(Collected data)
::::

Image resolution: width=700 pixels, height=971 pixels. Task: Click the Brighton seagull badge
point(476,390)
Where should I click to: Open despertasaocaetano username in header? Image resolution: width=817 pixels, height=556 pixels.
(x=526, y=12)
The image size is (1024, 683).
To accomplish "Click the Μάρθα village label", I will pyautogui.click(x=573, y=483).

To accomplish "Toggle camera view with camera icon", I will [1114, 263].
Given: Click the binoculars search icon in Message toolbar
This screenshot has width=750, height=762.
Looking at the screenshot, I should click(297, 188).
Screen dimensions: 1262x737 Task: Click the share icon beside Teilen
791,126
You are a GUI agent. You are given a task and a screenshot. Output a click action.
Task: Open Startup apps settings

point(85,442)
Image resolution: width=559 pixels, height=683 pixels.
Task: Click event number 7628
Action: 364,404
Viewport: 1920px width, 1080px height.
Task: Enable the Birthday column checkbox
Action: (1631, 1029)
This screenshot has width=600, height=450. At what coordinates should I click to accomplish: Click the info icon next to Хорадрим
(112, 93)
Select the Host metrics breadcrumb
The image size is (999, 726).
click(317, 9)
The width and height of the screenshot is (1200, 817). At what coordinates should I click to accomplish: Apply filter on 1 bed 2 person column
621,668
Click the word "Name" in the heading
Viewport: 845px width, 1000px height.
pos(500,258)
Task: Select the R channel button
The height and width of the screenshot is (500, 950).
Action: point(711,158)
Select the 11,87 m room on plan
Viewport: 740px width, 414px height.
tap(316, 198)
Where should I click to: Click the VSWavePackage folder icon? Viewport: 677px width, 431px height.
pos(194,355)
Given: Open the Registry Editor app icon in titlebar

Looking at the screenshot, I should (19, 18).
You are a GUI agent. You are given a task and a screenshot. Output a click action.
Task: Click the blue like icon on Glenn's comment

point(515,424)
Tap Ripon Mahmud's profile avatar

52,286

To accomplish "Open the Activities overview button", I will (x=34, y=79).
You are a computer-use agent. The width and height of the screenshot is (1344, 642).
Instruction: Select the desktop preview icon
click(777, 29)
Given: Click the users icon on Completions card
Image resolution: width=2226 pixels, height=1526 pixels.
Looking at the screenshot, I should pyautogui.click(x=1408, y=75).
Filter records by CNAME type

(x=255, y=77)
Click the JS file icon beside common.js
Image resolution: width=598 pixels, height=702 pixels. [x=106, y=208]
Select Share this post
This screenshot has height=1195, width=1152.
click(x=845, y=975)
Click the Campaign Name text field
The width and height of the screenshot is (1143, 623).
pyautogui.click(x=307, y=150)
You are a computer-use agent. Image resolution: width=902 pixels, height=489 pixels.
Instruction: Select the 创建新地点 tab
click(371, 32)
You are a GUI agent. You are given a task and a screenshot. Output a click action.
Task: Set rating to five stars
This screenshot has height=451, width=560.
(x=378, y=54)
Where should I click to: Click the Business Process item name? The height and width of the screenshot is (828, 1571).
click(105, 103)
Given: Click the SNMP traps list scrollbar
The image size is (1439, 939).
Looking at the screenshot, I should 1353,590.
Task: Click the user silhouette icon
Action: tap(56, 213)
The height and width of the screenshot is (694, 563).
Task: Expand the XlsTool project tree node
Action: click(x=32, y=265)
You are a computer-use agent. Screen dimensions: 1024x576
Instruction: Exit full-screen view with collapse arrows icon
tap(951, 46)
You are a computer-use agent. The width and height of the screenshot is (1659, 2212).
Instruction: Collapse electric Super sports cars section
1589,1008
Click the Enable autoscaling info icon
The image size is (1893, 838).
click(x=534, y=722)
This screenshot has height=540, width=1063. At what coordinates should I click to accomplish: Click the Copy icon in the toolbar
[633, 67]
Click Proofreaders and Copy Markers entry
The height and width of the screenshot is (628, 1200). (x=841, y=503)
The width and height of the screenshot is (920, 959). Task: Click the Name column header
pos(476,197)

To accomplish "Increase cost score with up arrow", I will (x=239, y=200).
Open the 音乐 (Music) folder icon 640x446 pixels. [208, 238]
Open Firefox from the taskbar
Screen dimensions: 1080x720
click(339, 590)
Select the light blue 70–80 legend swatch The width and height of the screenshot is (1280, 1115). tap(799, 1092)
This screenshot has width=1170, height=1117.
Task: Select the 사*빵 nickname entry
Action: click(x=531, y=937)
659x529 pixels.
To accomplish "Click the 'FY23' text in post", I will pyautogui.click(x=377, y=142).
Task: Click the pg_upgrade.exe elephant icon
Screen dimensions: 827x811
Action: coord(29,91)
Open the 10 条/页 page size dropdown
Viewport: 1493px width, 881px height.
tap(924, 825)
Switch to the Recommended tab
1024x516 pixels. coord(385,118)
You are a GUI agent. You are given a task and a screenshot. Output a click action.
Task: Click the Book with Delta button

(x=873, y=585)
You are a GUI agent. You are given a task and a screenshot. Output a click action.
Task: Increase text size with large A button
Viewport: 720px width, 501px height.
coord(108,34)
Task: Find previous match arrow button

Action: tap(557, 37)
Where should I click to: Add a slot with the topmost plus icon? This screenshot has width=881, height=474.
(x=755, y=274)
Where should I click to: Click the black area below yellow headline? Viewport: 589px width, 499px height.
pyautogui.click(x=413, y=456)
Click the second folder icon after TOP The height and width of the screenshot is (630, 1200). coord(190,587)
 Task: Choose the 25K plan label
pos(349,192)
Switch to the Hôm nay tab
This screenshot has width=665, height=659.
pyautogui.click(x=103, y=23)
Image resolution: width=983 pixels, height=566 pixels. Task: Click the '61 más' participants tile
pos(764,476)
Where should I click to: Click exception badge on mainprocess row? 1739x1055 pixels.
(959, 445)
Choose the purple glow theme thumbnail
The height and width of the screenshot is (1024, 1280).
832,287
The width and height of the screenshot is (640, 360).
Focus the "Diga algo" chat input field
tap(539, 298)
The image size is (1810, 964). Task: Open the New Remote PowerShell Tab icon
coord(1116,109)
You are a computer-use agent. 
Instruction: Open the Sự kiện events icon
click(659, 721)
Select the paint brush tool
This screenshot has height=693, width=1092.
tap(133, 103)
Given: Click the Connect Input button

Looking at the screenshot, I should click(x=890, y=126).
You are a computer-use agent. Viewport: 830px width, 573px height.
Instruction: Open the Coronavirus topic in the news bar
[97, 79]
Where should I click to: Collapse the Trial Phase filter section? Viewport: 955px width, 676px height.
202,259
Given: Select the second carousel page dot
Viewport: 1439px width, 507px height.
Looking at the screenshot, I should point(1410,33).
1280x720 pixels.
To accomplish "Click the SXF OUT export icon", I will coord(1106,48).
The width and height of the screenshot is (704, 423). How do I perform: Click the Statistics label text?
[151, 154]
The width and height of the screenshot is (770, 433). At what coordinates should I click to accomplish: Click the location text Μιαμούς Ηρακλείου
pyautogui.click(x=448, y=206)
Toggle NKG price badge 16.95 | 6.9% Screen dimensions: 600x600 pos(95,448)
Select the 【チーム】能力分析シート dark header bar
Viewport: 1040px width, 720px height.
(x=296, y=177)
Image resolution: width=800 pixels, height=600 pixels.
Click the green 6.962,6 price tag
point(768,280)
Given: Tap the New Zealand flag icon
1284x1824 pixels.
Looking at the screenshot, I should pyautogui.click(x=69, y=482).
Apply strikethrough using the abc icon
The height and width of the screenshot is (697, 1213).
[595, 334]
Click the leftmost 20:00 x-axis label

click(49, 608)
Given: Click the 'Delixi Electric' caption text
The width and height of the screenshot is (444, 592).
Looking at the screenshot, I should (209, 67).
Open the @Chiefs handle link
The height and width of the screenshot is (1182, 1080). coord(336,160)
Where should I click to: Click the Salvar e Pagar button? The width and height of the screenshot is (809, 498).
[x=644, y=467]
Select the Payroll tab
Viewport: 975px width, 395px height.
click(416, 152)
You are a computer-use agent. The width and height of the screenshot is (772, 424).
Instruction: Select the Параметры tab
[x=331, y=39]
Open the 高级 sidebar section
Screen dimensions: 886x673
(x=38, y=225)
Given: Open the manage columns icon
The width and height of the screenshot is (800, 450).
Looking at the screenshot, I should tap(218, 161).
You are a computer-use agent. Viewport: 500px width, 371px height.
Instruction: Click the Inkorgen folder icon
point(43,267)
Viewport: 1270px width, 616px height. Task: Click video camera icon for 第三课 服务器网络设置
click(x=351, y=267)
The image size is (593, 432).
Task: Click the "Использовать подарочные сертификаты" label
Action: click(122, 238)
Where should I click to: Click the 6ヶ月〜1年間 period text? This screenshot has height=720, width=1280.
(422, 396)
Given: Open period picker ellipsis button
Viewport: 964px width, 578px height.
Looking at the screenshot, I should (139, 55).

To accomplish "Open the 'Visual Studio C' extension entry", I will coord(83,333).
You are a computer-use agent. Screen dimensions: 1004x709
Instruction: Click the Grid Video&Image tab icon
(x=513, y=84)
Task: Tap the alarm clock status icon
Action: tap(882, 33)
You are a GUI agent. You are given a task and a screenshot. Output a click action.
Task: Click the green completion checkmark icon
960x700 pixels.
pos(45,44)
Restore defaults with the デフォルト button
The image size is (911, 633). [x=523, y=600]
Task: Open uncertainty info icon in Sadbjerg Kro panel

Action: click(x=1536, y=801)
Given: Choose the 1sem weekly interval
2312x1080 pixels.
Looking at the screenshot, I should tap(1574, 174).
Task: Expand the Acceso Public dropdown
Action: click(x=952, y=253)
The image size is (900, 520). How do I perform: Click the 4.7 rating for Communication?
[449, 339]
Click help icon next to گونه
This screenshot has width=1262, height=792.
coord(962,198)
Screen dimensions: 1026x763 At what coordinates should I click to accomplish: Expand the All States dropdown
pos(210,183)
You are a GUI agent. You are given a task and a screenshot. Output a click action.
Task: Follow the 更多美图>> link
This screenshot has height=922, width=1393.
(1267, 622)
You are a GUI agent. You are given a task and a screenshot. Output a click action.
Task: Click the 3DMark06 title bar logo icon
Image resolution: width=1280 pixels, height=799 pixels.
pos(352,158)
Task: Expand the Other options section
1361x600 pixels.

::::

## What is expected
All lines from the one containing "You are a computer-use agent. Screen dimensions: 1004x709" to the end of the data above are to be set down exactly; no others belong in the answer.

## Answer below
You are a computer-use agent. Screen dimensions: 1004x709
Instruction: Click the Grid Video&Image tab icon
(x=513, y=84)
Task: Tap the alarm clock status icon
Action: tap(882, 33)
You are a GUI agent. You are given a task and a screenshot. Output a click action.
Task: Click the green completion checkmark icon
960x700 pixels.
pos(45,44)
Restore defaults with the デフォルト button
The image size is (911, 633). [x=523, y=600]
Task: Open uncertainty info icon in Sadbjerg Kro panel

Action: click(x=1536, y=801)
Given: Choose the 1sem weekly interval
2312x1080 pixels.
Looking at the screenshot, I should tap(1574, 174).
Task: Expand the Acceso Public dropdown
Action: click(x=952, y=253)
The image size is (900, 520). How do I perform: Click the 4.7 rating for Communication?
[449, 339]
Click help icon next to گونه
This screenshot has width=1262, height=792.
coord(962,198)
Screen dimensions: 1026x763 At what coordinates should I click to accomplish: Expand the All States dropdown
pos(210,183)
You are a GUI agent. You are given a task and a screenshot. Output a click action.
Task: Follow the 更多美图>> link
This screenshot has height=922, width=1393.
(1267, 622)
You are a GUI agent. You are given a task and a screenshot. Output a click action.
Task: Click the 3DMark06 title bar logo icon
Image resolution: width=1280 pixels, height=799 pixels.
pos(352,158)
Task: Expand the Other options section
1361x600 pixels.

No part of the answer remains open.